Problem statement
Every entry below must be transcribed word for word, and the images must be left out.

━━━━━ Data supplied ━━━━━

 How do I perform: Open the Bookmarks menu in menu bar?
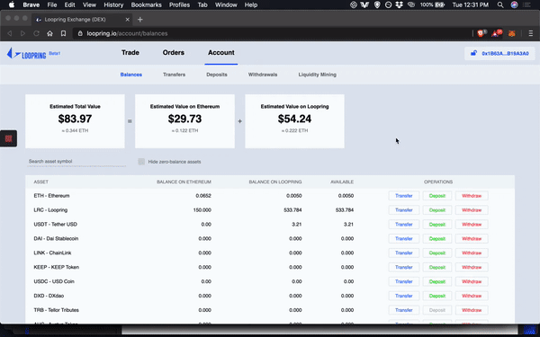point(147,4)
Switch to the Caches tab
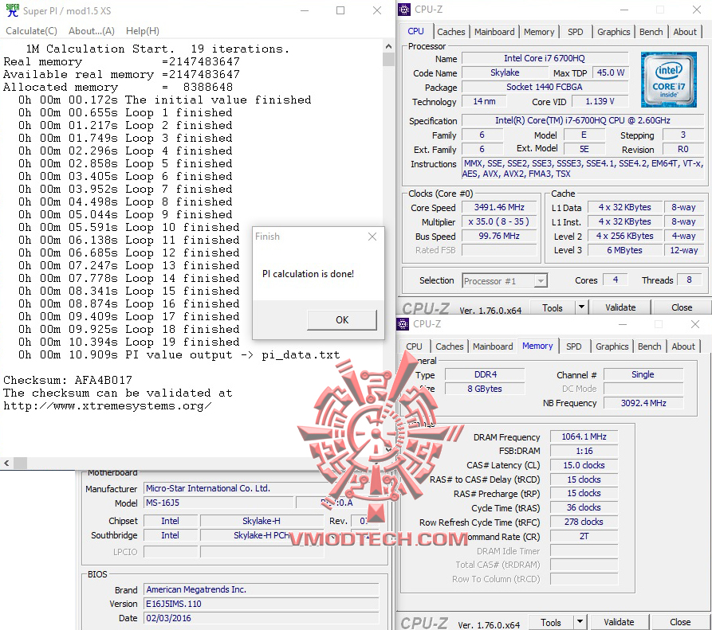 pyautogui.click(x=451, y=32)
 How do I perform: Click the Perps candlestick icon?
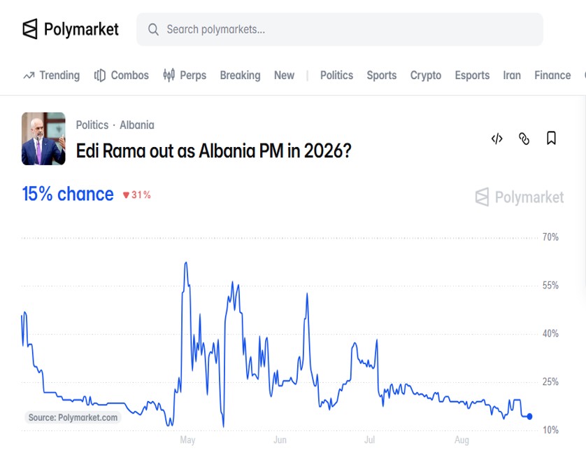169,75
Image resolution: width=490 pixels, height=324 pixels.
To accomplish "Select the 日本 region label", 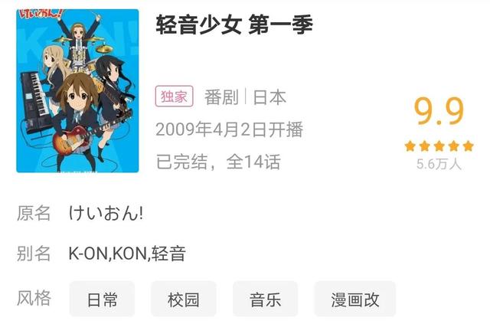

━━━━━

Solution to the problem
 How do I perform: Open the Bookmarks menu in menu bar?
point(147,4)
Switch to the Caches tab
 pyautogui.click(x=451, y=32)
 How do I perform: Click the Perps candlestick icon?
169,75
Image resolution: width=490 pixels, height=324 pixels.
To accomplish "Select the 日本 region label", 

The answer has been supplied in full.